▸ Directive: Can you render everything from the line that contains "The width and height of the screenshot is (952, 371)." down to the line that contains "pyautogui.click(x=53, y=49)" as a Markdown table with the columns Row and Line, numbering the rows and leaving out blank lines?

[Target position records]
--------------------
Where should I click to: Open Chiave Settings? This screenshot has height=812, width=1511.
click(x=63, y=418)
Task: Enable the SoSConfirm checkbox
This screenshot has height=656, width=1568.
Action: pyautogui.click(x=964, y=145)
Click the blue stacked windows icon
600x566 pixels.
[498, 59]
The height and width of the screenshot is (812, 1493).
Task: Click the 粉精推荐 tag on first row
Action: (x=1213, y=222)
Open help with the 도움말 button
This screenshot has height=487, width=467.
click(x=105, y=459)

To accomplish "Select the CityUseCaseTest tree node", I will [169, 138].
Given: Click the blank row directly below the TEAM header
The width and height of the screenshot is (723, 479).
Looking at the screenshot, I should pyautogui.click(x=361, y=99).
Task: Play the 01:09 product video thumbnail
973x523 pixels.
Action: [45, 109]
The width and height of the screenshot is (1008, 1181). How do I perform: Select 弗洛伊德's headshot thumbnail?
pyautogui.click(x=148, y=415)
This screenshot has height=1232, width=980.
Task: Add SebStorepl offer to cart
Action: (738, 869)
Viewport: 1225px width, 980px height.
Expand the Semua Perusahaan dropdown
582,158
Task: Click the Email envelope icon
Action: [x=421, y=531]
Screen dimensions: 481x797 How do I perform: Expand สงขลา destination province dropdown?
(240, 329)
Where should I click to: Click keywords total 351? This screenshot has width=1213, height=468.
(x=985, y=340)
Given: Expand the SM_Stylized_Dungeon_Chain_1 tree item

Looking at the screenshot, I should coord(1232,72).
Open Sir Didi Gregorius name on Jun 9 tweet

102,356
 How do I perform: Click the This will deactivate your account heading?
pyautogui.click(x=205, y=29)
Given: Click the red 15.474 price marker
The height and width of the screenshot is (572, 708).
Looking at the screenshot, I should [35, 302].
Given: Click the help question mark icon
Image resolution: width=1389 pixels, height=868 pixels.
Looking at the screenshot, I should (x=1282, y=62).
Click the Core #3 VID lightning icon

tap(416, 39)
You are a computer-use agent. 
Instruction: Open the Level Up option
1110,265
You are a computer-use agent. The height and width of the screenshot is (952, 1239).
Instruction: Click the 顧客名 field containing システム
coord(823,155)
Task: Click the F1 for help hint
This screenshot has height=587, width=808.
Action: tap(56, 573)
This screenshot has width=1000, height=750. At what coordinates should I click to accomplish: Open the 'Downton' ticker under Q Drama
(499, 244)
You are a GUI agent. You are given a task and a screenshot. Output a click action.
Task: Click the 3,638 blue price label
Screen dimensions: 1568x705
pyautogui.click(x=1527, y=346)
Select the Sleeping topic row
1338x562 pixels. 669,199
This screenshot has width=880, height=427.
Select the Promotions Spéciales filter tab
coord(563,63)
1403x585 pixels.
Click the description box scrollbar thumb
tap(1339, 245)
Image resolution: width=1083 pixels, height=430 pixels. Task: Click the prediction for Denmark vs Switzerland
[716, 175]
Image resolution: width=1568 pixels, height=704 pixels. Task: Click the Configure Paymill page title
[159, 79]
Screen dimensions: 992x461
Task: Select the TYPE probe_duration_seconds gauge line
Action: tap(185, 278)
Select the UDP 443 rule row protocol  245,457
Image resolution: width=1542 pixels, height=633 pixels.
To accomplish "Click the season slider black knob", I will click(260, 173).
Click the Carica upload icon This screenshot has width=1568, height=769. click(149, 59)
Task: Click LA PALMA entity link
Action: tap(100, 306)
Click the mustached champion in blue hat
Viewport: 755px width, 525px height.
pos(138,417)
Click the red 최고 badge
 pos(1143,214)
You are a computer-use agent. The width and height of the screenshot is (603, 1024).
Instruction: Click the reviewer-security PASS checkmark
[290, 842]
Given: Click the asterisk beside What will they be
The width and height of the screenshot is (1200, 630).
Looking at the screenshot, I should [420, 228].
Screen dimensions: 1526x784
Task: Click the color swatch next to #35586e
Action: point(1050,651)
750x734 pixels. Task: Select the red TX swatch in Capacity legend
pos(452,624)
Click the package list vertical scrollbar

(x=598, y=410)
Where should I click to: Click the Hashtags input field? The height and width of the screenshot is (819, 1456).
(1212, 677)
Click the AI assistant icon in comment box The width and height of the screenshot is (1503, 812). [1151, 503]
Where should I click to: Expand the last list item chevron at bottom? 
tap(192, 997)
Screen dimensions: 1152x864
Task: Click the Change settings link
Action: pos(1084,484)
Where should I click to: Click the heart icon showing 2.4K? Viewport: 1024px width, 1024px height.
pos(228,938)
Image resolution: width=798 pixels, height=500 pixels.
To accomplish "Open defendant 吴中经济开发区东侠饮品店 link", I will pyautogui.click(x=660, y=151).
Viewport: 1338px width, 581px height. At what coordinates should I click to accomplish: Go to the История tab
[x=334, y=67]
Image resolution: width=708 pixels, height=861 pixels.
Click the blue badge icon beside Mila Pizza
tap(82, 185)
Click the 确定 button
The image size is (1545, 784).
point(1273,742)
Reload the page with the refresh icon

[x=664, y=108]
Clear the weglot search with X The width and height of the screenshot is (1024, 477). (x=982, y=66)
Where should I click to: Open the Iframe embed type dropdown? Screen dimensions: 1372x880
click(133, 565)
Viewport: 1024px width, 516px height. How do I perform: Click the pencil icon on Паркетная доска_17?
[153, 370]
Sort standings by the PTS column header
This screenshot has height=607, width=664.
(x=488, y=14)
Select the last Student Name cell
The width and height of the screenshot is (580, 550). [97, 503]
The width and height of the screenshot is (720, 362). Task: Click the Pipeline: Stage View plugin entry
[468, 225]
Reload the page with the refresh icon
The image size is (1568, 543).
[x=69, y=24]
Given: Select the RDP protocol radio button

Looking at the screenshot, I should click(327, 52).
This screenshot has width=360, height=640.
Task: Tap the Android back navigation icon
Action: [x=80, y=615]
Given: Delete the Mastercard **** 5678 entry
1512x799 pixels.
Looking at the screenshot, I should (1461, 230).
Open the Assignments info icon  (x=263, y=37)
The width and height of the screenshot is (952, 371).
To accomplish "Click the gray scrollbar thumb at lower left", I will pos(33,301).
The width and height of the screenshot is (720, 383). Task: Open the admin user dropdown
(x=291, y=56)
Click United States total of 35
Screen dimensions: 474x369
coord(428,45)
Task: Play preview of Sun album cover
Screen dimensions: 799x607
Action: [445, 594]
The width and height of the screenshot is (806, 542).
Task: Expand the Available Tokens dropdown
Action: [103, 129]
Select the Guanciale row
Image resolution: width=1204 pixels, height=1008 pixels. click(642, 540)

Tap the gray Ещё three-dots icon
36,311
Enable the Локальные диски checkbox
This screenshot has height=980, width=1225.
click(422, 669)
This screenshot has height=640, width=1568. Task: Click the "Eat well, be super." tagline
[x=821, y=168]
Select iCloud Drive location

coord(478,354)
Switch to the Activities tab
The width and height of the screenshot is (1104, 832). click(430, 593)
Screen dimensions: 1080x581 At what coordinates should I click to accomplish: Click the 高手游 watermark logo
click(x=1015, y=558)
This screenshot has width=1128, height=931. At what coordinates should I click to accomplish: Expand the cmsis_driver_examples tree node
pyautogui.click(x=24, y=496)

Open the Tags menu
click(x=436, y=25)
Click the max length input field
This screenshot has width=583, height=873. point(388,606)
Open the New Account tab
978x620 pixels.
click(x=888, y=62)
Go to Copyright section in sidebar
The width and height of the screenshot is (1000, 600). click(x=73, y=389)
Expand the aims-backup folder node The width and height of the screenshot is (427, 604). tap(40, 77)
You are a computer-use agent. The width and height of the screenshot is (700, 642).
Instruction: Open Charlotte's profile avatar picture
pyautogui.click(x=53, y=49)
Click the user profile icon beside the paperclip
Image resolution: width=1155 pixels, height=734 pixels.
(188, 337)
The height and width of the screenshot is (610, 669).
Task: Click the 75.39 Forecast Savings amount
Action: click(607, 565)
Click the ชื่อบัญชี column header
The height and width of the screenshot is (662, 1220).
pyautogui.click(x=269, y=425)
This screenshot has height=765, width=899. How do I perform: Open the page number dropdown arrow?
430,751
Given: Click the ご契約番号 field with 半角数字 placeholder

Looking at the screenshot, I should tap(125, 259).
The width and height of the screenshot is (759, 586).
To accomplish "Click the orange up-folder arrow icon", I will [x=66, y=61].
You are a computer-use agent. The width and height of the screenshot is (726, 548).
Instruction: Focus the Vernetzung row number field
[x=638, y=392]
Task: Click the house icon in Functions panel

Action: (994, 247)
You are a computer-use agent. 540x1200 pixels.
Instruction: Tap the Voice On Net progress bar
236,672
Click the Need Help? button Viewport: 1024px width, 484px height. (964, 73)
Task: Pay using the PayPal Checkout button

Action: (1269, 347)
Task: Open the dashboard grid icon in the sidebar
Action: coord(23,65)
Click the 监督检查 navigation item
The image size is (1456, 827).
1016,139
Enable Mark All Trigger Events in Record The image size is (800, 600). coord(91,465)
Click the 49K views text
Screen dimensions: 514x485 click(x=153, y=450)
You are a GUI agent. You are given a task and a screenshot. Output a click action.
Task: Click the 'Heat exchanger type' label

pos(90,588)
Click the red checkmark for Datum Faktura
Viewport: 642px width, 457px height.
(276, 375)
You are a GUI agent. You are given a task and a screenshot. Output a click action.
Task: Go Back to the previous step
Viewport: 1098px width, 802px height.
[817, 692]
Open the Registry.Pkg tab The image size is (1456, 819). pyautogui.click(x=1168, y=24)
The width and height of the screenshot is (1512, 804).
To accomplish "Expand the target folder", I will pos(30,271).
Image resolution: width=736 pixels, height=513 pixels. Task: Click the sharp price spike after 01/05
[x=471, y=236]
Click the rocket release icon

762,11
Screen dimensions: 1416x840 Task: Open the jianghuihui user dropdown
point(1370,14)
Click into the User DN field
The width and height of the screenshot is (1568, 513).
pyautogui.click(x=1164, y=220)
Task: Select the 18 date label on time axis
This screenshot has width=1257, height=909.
--------------------
▸ Exercise answer:
| Row | Line |
|---|---|
| 1 | The width and height of the screenshot is (952, 371). |
| 2 | To accomplish "Click the gray scrollbar thumb at lower left", I will pos(33,301). |
| 3 | The width and height of the screenshot is (720, 383). Task: Open the admin user dropdown |
| 4 | (x=291, y=56) |
| 5 | Click United States total of 35 |
| 6 | Screen dimensions: 474x369 |
| 7 | coord(428,45) |
| 8 | Task: Play preview of Sun album cover |
| 9 | Screen dimensions: 799x607 |
| 10 | Action: [445, 594] |
| 11 | The width and height of the screenshot is (806, 542). |
| 12 | Task: Expand the Available Tokens dropdown |
| 13 | Action: [103, 129] |
| 14 | Select the Guanciale row |
| 15 | Image resolution: width=1204 pixels, height=1008 pixels. click(642, 540) |
| 16 | Tap the gray Ещё three-dots icon |
| 17 | 36,311 |
| 18 | Enable the Локальные диски checkbox |
| 19 | This screenshot has height=980, width=1225. |
| 20 | click(422, 669) |
| 21 | This screenshot has height=640, width=1568. Task: Click the "Eat well, be super." tagline |
| 22 | [x=821, y=168] |
| 23 | Select iCloud Drive location |
| 24 | coord(478,354) |
| 25 | Switch to the Activities tab |
| 26 | The width and height of the screenshot is (1104, 832). click(430, 593) |
| 27 | Screen dimensions: 1080x581 At what coordinates should I click to accomplish: Click the 高手游 watermark logo |
| 28 | click(x=1015, y=558) |
| 29 | This screenshot has width=1128, height=931. At what coordinates should I click to accomplish: Expand the cmsis_driver_examples tree node |
| 30 | pyautogui.click(x=24, y=496) |
| 31 | Open the Tags menu |
| 32 | click(x=436, y=25) |
| 33 | Click the max length input field |
| 34 | This screenshot has width=583, height=873. point(388,606) |
| 35 | Open the New Account tab |
| 36 | 978x620 pixels. |
| 37 | click(x=888, y=62) |
| 38 | Go to Copyright section in sidebar |
| 39 | The width and height of the screenshot is (1000, 600). click(x=73, y=389) |
| 40 | Expand the aims-backup folder node The width and height of the screenshot is (427, 604). tap(40, 77) |
| 41 | You are a computer-use agent. The width and height of the screenshot is (700, 642). |
| 42 | Instruction: Open Charlotte's profile avatar picture |
| 43 | pyautogui.click(x=53, y=49) |